A marca de cosméticos WePink, um fenômeno de vendas capitaneado pela influenciadora Virginia Fonseca, enfrenta uma grave crise que se aprofundou com a recente abertura de uma Ação Civil Pública pelo Ministério Público de Goiás (MPGO). O problema central reside no volume massivo de reclamações por descumprimento de prazos de entrega e falha no pós-venda, levantando suspeitas de que a empresa estaria vendendo sem ter o estoque necessário.
A WePink se tornou alvo de uma ação judicial do MPGO por práticas abusivas contra consumidores. O órgão de defesa do consumidor alega que o atraso crônico na entrega de produtos e a dificuldade de estorno e contato com a empresa configuram violação do Código de Defesa do Consumidor.

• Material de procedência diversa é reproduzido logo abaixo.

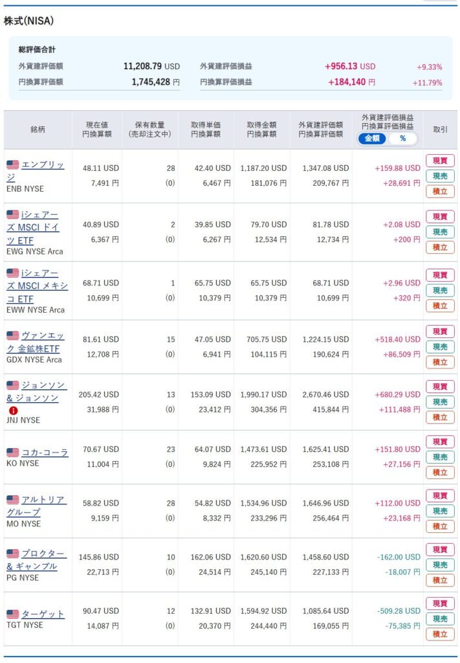Switch profit display to % toggle
The image size is (460, 663).
point(402,139)
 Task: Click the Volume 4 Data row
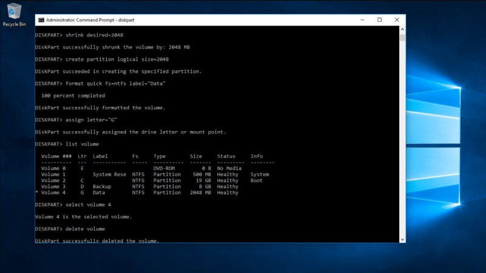pyautogui.click(x=140, y=193)
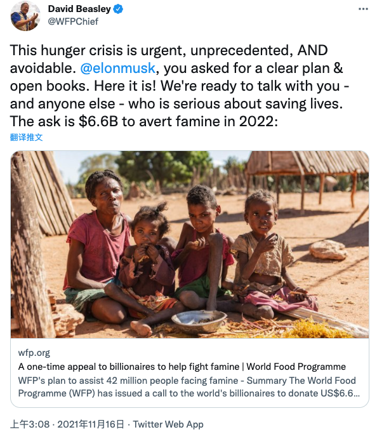The height and width of the screenshot is (432, 377).
Task: Click the 上午3:08 tweet timestamp
Action: pos(30,424)
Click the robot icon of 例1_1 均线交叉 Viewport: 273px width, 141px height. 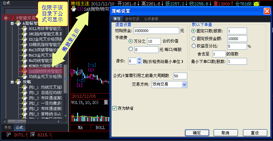[24, 87]
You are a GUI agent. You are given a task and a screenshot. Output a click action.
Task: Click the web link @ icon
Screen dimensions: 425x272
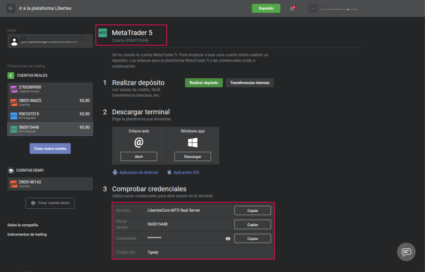(x=139, y=143)
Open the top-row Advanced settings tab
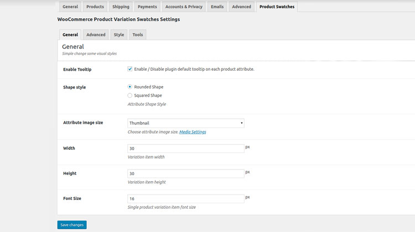This screenshot has width=415, height=232. click(x=241, y=7)
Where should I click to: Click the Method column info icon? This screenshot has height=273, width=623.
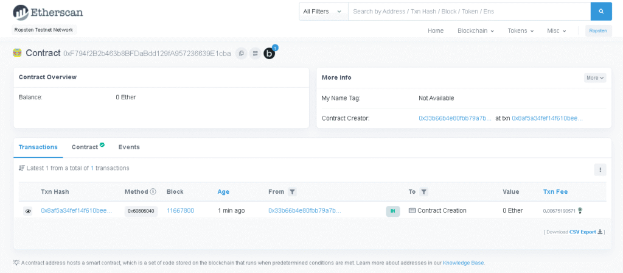153,192
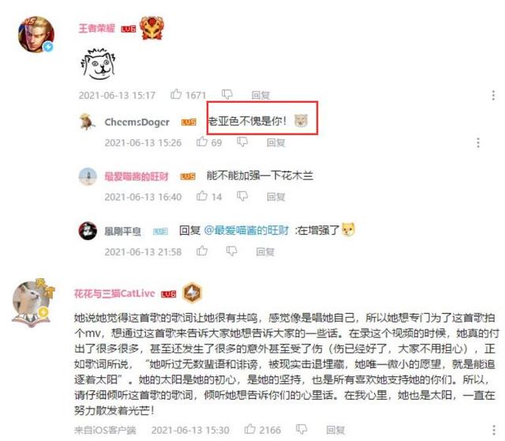Open more options for CheemsDoger reply
Screen dimensions: 505x441
[x=478, y=142]
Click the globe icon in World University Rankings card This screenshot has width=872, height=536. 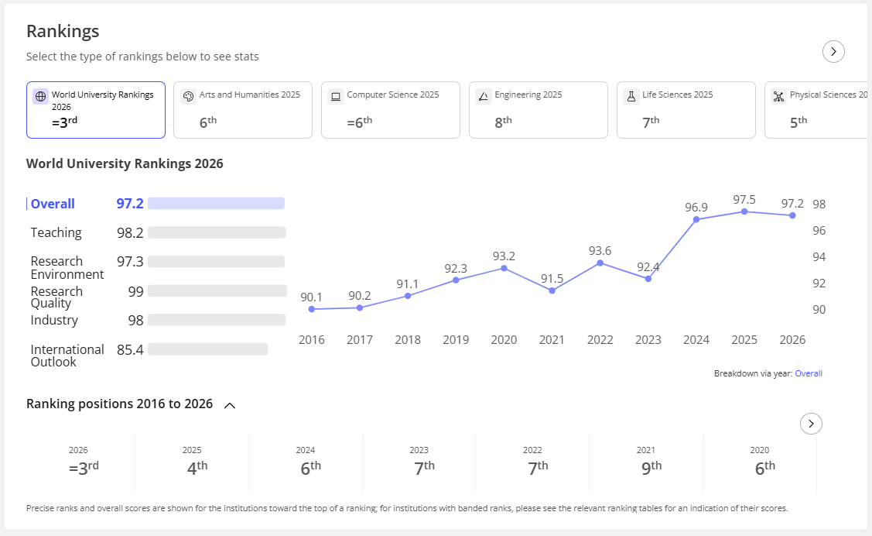[40, 96]
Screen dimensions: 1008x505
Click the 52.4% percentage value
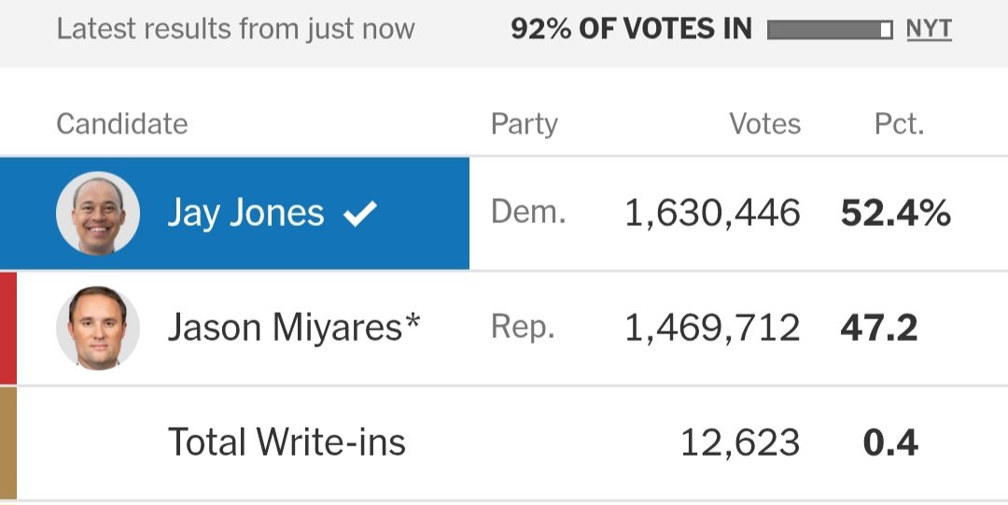point(895,213)
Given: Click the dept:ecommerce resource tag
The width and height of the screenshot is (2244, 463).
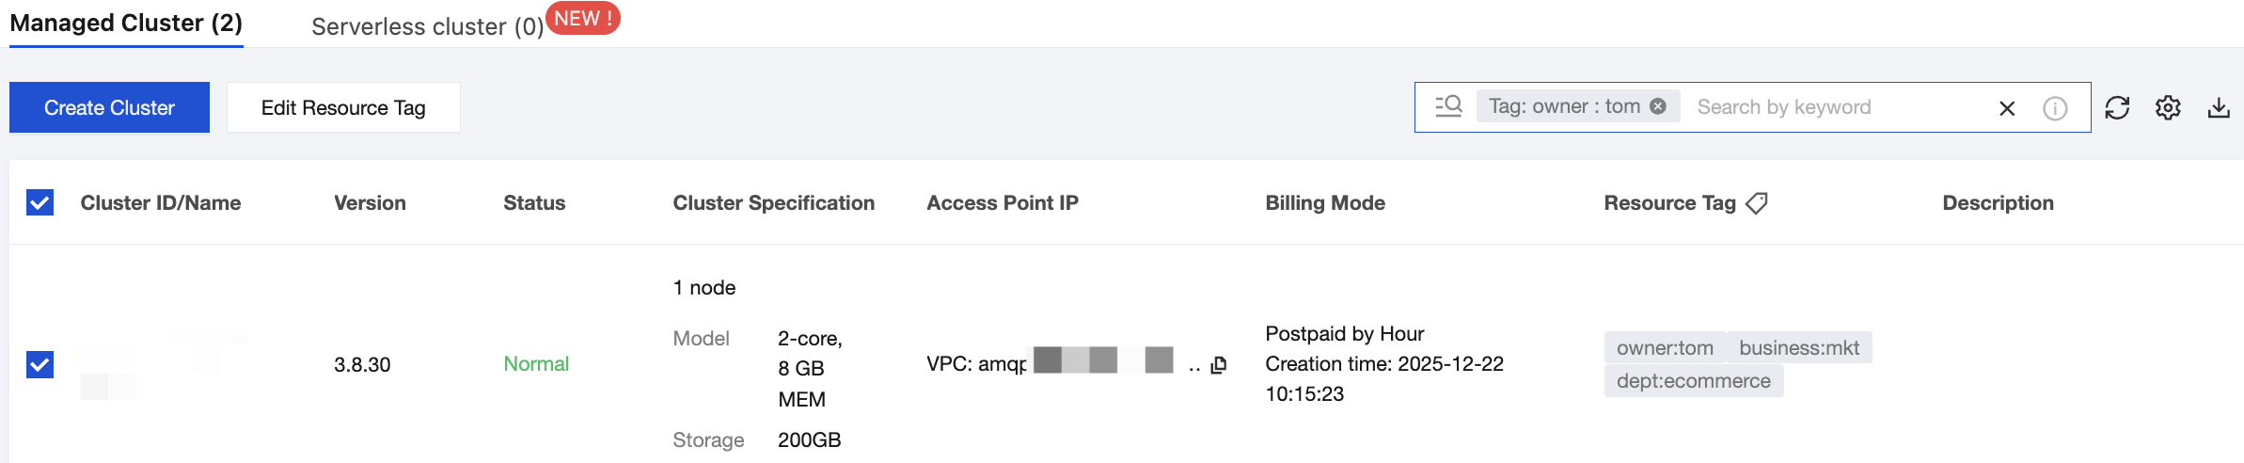Looking at the screenshot, I should pyautogui.click(x=1693, y=381).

Milhares de clientes relataram ter esperado meses pelos pedidos, impulsionados pelas "flash sales" realizadas em lives da influenciadora, uma estratégia que agora é criticada por incentivar a compra impulsiva sem a devida garantia de cumprimento logístico.

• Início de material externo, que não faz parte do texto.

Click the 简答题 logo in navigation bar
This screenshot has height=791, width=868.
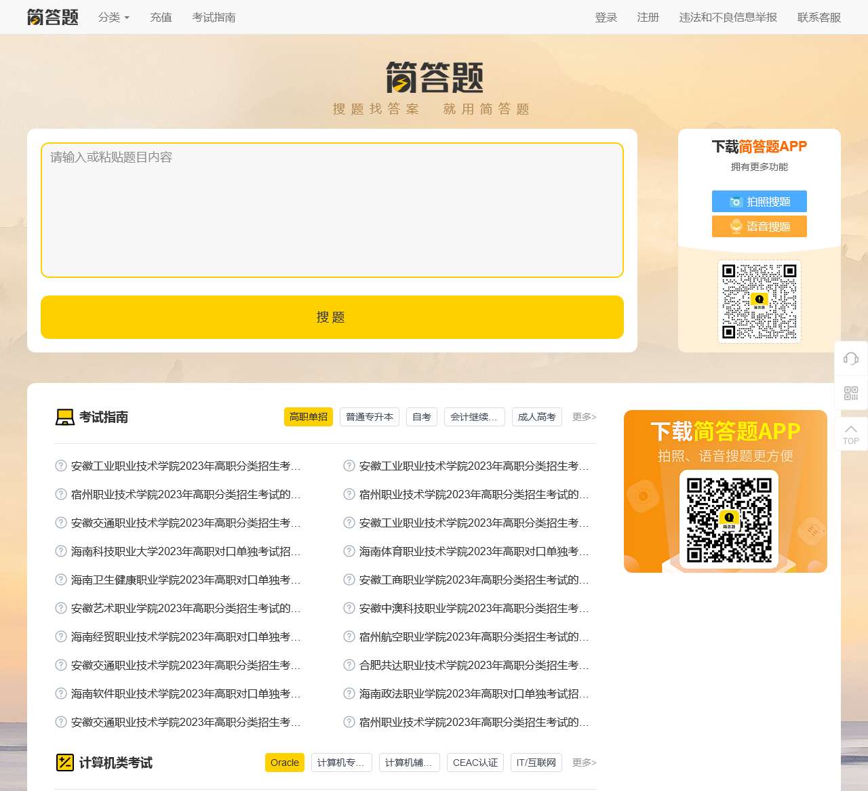[x=53, y=17]
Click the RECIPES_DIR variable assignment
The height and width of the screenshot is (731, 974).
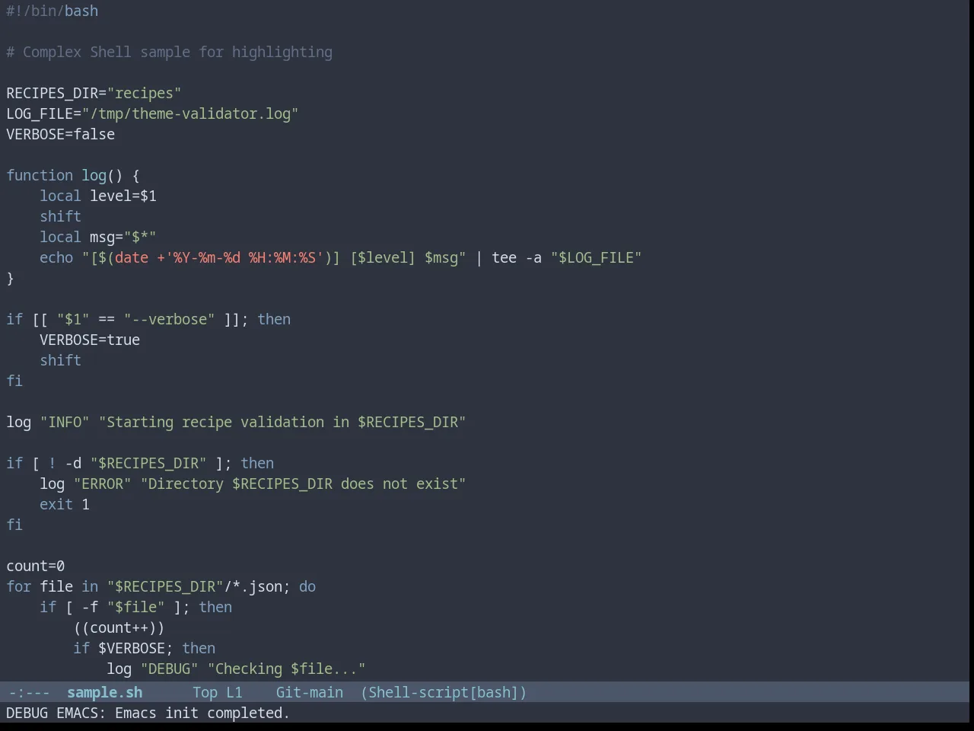point(94,93)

A raiz do problema, conforme relatos, parece ser uma discrepância entre o poder de marketing e a capacidade operacional. Um dos sócios da empresa chegou a justificar os atrasos pelo crescimento acelerado, que teria causado a falta de matéria-prima e o consequente desabastecimento. Para o MP, vender sem capacidade de entrega é uma forma de publicidade enganosa e má-fé contratual.
A gravidade das denúncias motivou o MPGO a solicitar medidas drásticas: Indenização Coletiva: Pedido de R$ 5 milhões por danos morais coletivos, com o valor a ser revertido ao Fundo Estadual de Defesa do Consumidor e Suspensão de Vendas: Solicitação para que as lives e promoções sejam suspensas imediatamente até que a empresa comprove ter estrutura logística para cumprir os compromissos.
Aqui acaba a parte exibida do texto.